Ermittlungen nach Antifa-Demo in Tübingen: „Wir lassen es nicht auf sich beruhen“

Bei der Demonstration am Dienstag, 1. Juli 2025, wurde die Wand am Polizeiposten in der Tübinger Pfleghofstraße besprüht. Als ein Polizist eingreifen wollte, griffen mehrere Teilnehmer ihn laut Polizeiangaben an. Er wurde an der Schulter verletzt.
Jonas Bleeser- Polizei ermittelt nach Tübinger Demo: Beamter wurde von Teilnehmern verletzt.
- Täter besprühten Polizeiwache mit „ACAB“ und griffen Beamten beim Eingreifen an.
- Kripo sucht Zeugen: Hinweisportal für Bilder und Videos eingerichtet.
- OB Palmer fordert Täter zur Selbststellung auf, kritisiert Gewalt und Sachbeschädigung.
- Demo war Reaktion auf Prozess: 23-Jähriger wurde zu Haftstrafe wegen Angriffs auf Polizisten verurteilt.
Die Zusammenfassung wurde durch künstliche Intelligenz erstellt.
Die Polizei sucht mit Hochdruck nach den Teilnehmern einer Antifa-Demo, die am Dienstagabend um 21.24 Uhr einen Polizisten verletzten. Der Beamte hatte gesehen, wie eine vermummte Frau die Wand am Polizeiposten Innenstadt in der Pfleghofstraße mit dem Schriftzug „ACAB“ (All Cops Are Bastards) und Hammer und Sichel besprühte. Als er sie vorläufig festnehmen wollte, griffen ihn nach Polizeiangaben mehrere Teilnehmer der Demo an. Dabei wurde er an der Schulter verletzt. Er musste zur ambulanten Behandlung ins Krankenhaus, seinen Dienst konnte er nicht fortsetzen.
Nun ermittelt die Kriminalpolizei. „Wir lassen das nicht auf sich beruhen, wenn ein Kollege angegriffen wird, der eine Sachbeschädigung verhindern will“, erklärt Polizeisprecher Martin Raff. Die Kripo ermittelt wegen tätlichen Angriffs auf Polizeibeamte, außerdem wegen Sachbeschädigung und Verstoßes gegen das Versammlungsgesetz.
Kripo richtet ein Hinweisportal ein
Zeugen sollen sich unter der Telefonnummer (07071) 9721400 melden. Es gebe bereits mehrere Aussagen. Um das Geschehen detailliert rekonstruieren zu können, hat die Polizei zusätzlich online ein Hinweisportal eingerichtet (bw.hinweisportal.de). Die Ermittler interessieren sich für Bilder oder Videos der Tat, aber auch von der Kundgebung ab etwa 21 Uhr auf dem Holzmarkt oder der Demo.

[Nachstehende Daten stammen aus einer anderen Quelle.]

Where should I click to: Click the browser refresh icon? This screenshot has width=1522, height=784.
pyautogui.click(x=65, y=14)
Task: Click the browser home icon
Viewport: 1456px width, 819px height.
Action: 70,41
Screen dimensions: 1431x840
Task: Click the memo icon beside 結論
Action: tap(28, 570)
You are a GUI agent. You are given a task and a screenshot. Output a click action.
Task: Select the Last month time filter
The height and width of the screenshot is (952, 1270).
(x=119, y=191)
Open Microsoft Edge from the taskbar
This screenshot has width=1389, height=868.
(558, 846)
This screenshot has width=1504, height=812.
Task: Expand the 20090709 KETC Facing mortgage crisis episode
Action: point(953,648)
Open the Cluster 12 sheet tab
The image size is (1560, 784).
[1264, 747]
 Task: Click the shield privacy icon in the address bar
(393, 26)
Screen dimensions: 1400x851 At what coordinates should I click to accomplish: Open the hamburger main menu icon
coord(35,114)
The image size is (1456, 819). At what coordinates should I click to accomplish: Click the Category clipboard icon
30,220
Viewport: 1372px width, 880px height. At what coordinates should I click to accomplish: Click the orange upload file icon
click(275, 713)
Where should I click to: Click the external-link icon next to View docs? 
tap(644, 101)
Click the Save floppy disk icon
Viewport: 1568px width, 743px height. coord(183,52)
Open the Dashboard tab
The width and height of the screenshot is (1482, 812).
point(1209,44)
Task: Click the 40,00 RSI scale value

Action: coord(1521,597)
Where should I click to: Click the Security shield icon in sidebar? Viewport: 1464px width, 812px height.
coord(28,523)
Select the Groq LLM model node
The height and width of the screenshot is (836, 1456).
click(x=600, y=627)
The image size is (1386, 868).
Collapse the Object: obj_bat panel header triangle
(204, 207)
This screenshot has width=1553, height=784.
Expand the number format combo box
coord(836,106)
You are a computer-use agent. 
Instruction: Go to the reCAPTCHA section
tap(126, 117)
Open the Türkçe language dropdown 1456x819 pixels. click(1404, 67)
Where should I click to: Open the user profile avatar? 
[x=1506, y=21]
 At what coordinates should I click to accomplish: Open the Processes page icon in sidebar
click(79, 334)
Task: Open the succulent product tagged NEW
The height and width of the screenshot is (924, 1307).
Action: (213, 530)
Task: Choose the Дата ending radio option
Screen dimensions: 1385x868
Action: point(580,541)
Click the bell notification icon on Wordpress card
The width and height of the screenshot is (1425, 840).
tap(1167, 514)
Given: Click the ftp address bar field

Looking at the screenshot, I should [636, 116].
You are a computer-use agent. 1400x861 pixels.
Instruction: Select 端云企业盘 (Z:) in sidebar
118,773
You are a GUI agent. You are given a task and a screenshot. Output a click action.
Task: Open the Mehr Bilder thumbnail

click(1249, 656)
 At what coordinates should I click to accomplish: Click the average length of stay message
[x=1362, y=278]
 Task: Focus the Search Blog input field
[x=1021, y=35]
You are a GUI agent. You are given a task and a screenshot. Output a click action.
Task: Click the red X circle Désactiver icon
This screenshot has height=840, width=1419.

Dass ein Beamter bei einer Versammlung in Tübingen von Teilnehmern verletzt wurde, kam nach Raffs Erinnerung länger nicht mehr vor. Wie viele Polizisten am Dienstag im Einsatz waren, dazu sagt das Reutlinger Präsidium nichts. Man habe von der unangemeldeten Kundgebung gewusst und sie begleitet. Der Angriff auf den Beamten sei eine Sache von Sekunden gewesen, die Beteiligten anschließend in der Menge der rund 100 Teilnehmer verschwunden.
Anlass der Demo war ein Prozess am Amtsgericht Offenburg. Es verurteilte einen 23-Jährigen zu zweieinhalb Jahren Haft, unter anderem weil er im März 2023 bei einer Demonstration gegen einen Parteitag der AfD Polizisten mit einem Feuerlöscher besprüht haben soll. Das „Offene Treffen gegen Rassismus und Faschismus“ veröffentlichte auf seiner Internetseite einen kurzen Bericht. Man habe Solidarität mit dem Verurteilten ausdrücken wollen. Dabei hätten einige mit einem Schriftzug an der Polizeiwache gezeigt, „was sie von den Repressionsbehörden halten“.
Boris Palmer: „Dafür muss man kein Verständnis haben“
Auf Facebook meldete sich Tübingens OB Boris Palmer sarkastisch zu Wort: „Die Kreise, die an Wände Beleidigungen gegen Polizisten schmieren, haben selbstverständlich das Recht, historische Mauern zu besprühen. Und wenn ein Polizist sie davon abhalten will, greifen sie zur Gewalt.“ Er forderte die Angreifer auf, sich zu stellen.